───── Provided entries
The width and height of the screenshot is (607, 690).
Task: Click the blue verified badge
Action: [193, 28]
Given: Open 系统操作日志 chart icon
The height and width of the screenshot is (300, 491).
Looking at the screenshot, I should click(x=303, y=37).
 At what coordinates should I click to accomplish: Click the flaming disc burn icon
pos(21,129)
──────────
───── Provided entries
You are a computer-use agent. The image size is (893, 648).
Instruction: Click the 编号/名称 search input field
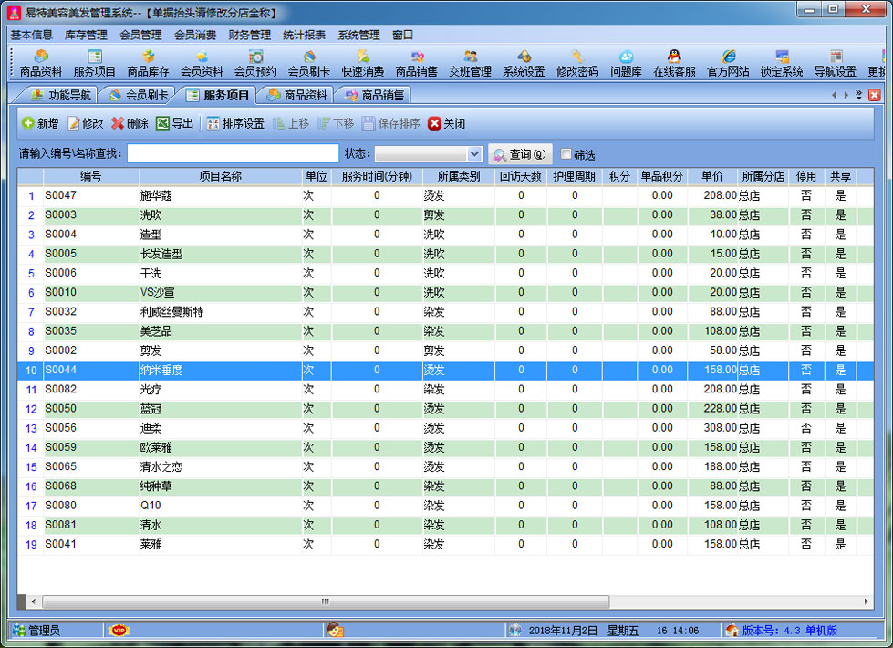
──────────
───── Provided entries
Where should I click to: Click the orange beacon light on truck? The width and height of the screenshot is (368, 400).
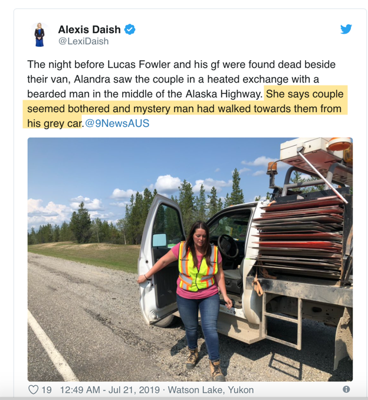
──────────
*Prompt*.
Looking at the data above, return every line from the one with "You are a computer-use" down to the one with "Instruction: Click the", exactly and inclusively.

*Task solution*.
You are a computer-use agent. The image size is (893, 648).
Instruction: Click the 编号/名称 search input field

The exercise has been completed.